Workman noted that at the start of the pandemic, a shipment of handbags that were set to be sent to the U.S. were actually stuck in Customs due to the lockdowns. He attributes the visibility of the GRID, which is designed to create stages per product to track all categories within the supply chain and identify delays, as the reason he was able to actually recover the products in the first place.

“I would have never found out that my handbags were stuck at Customs,” Workman said. “I questioned it back on the GRID and they immediately found out it was stuck.
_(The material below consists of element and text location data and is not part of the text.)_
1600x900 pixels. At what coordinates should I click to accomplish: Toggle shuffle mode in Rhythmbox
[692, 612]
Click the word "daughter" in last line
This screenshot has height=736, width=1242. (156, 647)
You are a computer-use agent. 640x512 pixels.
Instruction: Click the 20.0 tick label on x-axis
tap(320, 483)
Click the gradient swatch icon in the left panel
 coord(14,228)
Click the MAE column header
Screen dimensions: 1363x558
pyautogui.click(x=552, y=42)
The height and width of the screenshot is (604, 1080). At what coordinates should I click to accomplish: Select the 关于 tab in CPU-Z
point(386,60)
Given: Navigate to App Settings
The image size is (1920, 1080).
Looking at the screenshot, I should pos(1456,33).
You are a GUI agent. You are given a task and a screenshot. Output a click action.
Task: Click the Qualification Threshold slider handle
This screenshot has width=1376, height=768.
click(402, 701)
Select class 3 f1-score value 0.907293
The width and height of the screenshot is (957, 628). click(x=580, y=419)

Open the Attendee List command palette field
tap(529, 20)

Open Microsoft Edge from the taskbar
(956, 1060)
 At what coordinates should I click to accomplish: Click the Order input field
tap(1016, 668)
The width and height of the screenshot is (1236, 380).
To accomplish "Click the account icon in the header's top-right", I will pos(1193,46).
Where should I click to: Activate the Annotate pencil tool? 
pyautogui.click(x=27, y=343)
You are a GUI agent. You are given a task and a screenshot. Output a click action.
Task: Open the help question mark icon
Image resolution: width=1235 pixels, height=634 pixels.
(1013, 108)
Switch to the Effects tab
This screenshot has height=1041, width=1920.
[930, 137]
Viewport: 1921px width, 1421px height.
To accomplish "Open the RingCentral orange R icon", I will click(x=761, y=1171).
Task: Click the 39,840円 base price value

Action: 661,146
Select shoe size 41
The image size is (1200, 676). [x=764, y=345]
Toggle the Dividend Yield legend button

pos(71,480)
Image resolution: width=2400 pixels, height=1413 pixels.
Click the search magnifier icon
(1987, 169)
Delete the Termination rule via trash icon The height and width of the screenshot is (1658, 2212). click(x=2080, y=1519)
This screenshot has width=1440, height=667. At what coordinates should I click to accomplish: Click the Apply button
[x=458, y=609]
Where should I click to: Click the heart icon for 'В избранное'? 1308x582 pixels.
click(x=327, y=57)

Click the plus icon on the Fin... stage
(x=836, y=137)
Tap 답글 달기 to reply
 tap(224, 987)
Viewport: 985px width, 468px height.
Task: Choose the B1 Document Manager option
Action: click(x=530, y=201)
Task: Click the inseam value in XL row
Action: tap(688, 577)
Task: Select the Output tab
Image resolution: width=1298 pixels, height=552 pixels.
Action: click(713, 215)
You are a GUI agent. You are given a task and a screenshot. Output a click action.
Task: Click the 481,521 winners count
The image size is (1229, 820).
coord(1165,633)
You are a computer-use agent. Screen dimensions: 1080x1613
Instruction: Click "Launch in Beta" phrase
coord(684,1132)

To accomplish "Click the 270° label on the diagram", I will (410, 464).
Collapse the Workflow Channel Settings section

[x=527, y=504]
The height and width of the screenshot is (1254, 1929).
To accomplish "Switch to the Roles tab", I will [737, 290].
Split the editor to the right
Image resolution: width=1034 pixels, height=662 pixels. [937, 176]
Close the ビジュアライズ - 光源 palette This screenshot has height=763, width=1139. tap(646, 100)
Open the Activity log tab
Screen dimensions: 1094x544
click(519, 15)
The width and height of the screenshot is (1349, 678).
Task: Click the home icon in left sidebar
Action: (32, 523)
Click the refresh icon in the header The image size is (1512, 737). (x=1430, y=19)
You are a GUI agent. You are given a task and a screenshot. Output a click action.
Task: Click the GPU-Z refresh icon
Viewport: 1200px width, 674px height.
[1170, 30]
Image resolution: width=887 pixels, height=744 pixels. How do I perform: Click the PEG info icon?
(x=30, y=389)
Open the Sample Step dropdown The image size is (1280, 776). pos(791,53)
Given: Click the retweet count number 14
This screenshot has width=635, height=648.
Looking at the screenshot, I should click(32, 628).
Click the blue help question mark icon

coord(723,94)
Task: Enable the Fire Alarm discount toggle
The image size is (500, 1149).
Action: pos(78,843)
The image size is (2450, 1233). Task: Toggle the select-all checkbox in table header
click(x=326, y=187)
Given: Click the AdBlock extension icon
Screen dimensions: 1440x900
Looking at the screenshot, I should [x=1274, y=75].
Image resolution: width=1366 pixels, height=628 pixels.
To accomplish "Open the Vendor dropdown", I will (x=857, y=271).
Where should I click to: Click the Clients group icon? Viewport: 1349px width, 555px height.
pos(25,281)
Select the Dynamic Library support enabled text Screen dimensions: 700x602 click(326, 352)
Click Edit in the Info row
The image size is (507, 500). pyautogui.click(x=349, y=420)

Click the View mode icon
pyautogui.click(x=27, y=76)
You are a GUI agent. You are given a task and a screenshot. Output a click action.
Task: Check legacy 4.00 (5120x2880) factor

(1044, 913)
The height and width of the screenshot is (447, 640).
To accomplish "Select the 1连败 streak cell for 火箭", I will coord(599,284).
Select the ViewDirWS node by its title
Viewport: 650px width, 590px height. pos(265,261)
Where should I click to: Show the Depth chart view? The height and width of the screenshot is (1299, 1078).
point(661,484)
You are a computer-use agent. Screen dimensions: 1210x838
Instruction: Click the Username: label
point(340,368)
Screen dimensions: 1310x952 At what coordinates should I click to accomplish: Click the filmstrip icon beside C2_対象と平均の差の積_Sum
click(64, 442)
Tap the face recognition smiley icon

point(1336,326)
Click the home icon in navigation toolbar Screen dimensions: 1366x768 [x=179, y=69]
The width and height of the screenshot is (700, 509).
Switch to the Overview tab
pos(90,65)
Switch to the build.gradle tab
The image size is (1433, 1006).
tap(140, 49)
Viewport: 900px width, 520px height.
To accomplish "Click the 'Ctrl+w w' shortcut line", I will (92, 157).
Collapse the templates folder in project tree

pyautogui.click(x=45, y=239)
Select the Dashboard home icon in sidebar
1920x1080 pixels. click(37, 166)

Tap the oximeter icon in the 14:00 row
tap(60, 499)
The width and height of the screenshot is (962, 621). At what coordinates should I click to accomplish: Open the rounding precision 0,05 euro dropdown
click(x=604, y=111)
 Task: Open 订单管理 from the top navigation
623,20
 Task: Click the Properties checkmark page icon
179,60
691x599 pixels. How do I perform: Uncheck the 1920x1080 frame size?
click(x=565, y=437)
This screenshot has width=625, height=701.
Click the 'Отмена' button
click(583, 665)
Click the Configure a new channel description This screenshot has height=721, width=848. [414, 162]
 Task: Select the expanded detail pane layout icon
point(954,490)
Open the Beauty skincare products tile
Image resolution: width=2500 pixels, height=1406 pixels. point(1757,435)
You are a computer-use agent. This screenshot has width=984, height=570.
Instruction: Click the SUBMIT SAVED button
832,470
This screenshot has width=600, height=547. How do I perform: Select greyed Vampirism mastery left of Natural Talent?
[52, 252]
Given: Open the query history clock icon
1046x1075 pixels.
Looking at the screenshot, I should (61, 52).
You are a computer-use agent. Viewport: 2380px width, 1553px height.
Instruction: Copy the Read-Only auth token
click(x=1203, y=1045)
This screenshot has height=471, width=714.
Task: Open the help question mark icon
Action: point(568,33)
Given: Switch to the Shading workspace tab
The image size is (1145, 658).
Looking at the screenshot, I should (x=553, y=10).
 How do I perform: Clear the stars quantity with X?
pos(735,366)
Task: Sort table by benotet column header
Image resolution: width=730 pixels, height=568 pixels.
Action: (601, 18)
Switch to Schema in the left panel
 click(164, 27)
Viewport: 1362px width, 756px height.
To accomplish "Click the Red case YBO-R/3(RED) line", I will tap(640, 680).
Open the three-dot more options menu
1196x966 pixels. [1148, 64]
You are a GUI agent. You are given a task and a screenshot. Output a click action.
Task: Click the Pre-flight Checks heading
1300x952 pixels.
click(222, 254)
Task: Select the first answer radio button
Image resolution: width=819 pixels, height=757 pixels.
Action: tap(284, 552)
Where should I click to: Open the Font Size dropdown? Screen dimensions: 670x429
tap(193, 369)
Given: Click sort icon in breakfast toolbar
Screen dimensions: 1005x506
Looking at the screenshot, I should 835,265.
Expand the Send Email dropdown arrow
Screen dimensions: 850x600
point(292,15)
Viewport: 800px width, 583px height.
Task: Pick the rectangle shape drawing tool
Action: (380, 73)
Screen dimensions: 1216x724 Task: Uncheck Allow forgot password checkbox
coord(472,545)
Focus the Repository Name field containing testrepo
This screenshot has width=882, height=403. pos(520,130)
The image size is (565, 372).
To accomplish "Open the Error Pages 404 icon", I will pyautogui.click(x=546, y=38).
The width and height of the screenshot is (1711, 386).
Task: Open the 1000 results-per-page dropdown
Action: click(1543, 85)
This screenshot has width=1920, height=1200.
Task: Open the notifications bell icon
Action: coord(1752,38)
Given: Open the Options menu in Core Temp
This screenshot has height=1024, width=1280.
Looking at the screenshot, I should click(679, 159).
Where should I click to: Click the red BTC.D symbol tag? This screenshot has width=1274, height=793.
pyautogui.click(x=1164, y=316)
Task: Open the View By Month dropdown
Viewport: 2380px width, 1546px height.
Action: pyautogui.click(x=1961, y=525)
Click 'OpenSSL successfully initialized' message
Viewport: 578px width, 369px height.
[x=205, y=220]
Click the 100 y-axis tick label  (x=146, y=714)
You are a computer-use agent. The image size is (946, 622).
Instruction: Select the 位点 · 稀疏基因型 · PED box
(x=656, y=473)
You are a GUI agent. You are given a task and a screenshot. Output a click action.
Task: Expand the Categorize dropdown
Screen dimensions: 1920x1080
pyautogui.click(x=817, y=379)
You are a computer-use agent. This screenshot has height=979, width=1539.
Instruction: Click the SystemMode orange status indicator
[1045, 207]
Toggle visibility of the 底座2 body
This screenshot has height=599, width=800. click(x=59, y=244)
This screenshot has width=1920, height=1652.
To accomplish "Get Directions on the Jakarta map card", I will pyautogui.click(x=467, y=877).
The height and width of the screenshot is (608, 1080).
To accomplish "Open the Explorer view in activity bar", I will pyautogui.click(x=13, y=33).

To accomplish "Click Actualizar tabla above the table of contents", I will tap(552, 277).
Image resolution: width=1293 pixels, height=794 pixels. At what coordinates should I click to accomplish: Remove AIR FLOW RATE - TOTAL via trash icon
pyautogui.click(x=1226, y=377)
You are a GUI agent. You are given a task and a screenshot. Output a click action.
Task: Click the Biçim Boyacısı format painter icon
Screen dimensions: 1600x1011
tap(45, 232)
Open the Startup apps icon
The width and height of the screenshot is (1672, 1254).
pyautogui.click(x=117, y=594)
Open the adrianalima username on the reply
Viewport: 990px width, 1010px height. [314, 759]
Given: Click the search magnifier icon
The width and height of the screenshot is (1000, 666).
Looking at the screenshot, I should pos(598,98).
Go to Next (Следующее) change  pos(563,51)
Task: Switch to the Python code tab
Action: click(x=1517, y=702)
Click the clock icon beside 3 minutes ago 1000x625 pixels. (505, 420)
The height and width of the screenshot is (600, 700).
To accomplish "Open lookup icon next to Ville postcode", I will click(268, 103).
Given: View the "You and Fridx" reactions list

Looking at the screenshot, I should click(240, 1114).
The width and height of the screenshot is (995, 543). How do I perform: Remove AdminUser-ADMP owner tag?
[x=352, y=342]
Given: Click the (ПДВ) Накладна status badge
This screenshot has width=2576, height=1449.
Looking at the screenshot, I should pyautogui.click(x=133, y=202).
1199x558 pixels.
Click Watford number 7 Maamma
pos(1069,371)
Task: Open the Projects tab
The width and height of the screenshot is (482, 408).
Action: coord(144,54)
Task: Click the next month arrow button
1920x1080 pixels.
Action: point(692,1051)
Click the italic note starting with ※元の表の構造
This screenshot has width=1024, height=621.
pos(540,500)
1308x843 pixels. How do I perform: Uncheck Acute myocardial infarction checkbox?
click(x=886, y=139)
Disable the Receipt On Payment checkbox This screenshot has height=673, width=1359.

Just having that knowledge of knowing where your stuff is in the process of production, or trapped in Customs, really gives a bit of warm fuzzy feeling for the person actually ordering the product.”

Irina Kapetanakis, vice president of marketing at Suuchi Inc., said customers typically see approximately 50 percent faster speed to market using the GRID than those who don’t.

“With the GRID, we have a module of a global sourcing network, which is a network of over 600 suppliers, vendors, factories, etc.,” Kapetanakis told Sourcing Journal. “Knowing what the criteria was in terms of it being leather bags and what our factories were able to handle, we’re really quickly able to match the right factories and vendors and suppliers with the needs of Jumper Maybach.”

The sourcing network is designed to let users access curated factory and vendor partners’ digital profiles, enabling retailers to vet them and make more informed supply chain decisions. Retailers can even bring their established factories and suppliers onto the platform.

In understanding the product lifecycle through more comprehensive data on his supply chain partners, and being able to marry production data with lead time and sales data, Workman can now plan product launches with more confidence. He said Jumper Maybach is soon launching a men’s belt and a messenger bag as part of its offering.